* **GOAL OF THE EXERCISE**:
Copy out each line of the data below that contains the string "dimensions".

[Start RECORDS SHOWN]

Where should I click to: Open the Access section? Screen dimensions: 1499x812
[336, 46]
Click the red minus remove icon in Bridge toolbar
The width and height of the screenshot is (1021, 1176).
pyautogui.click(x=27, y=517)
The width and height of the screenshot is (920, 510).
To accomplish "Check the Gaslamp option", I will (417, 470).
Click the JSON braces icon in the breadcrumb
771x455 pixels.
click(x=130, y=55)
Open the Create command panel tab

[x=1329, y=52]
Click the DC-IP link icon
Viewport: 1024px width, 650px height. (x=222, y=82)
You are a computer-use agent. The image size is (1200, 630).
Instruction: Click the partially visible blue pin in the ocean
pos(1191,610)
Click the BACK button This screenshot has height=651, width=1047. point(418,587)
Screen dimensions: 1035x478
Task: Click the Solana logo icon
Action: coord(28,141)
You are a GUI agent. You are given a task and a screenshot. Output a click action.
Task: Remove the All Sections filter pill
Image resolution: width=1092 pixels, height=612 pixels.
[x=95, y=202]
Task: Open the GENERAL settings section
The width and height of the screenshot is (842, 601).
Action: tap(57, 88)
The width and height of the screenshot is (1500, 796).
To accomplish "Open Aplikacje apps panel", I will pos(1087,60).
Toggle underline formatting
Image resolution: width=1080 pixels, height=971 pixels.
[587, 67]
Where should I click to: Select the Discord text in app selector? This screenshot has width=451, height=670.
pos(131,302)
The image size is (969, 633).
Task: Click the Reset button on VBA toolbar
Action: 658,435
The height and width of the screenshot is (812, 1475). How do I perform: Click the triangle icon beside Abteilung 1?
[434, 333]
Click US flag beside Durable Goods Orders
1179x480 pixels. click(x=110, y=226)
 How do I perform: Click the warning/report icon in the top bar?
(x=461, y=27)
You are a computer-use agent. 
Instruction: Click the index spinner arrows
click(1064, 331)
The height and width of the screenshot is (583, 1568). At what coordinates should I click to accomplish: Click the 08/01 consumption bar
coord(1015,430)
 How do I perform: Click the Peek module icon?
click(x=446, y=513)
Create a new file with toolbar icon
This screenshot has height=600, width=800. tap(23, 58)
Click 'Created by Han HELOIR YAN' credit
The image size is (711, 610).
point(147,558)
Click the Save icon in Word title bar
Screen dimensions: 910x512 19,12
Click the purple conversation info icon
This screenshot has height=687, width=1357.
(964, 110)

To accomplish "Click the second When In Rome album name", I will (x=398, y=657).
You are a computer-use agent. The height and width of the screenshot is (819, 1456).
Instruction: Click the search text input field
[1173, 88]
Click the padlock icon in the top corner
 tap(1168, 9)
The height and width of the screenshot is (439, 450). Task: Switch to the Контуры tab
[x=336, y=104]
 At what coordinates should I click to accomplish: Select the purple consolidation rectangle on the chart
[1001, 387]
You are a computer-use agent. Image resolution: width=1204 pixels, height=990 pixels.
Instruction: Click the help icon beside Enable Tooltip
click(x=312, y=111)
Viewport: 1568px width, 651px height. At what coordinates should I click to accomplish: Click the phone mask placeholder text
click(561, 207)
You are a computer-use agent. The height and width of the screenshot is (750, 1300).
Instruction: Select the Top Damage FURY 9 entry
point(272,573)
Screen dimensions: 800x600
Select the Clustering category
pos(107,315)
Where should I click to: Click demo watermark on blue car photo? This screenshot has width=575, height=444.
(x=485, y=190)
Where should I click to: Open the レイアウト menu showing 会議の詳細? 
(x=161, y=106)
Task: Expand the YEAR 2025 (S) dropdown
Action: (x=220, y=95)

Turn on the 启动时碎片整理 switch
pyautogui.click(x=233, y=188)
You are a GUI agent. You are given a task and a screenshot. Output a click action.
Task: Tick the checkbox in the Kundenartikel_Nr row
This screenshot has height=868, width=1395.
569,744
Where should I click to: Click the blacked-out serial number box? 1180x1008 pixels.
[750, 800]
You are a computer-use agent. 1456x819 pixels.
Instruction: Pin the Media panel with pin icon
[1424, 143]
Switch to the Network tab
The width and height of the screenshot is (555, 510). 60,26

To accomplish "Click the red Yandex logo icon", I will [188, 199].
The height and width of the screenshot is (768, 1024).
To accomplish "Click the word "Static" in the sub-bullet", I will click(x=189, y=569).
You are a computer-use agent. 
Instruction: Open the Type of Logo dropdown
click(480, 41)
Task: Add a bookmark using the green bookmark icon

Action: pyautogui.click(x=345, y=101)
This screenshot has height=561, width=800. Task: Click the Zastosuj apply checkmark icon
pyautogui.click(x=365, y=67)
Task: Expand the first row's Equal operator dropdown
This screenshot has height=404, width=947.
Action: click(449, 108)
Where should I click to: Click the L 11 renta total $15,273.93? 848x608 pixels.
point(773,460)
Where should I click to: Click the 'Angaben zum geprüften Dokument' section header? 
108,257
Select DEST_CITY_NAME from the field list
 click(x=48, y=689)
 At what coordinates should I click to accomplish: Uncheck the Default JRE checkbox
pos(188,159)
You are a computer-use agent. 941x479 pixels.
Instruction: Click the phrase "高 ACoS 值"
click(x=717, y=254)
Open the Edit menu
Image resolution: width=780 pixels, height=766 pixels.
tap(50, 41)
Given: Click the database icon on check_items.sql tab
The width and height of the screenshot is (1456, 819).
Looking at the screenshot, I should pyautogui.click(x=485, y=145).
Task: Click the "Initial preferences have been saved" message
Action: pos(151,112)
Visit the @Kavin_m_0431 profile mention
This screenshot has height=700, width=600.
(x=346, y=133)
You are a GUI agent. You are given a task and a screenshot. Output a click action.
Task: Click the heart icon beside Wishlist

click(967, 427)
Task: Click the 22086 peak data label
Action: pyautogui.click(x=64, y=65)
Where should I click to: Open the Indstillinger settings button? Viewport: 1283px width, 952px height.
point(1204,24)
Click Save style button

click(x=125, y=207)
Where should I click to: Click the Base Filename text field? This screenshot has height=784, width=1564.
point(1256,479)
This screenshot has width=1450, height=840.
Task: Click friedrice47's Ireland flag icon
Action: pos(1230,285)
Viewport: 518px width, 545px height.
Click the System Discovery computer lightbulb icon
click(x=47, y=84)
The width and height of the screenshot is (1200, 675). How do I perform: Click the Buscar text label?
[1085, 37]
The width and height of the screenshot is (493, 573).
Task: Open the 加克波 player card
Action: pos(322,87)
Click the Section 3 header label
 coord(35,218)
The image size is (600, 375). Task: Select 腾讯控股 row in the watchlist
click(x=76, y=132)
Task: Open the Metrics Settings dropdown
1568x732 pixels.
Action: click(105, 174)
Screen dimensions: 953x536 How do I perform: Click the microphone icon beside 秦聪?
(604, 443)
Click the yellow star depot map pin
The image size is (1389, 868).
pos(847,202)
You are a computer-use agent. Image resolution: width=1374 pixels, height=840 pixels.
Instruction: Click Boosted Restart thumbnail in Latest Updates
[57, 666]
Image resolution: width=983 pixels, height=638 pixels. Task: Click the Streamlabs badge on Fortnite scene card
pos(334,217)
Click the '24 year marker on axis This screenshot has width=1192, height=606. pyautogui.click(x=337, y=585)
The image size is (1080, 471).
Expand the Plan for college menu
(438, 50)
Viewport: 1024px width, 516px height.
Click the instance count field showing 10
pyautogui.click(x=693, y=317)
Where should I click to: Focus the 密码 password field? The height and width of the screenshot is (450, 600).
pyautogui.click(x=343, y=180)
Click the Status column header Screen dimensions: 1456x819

[End RECORDS SHOWN]

* **REPLY**:
Where should I click to: Open the Access section? Screen dimensions: 1499x812
Screen dimensions: 1035x478
Screen dimensions: 910x512 19,12
Screen dimensions: 800x600
Screen dimensions: 953x536 How do I perform: Click the microphone icon beside 秦聪?
Click the Status column header Screen dimensions: 1456x819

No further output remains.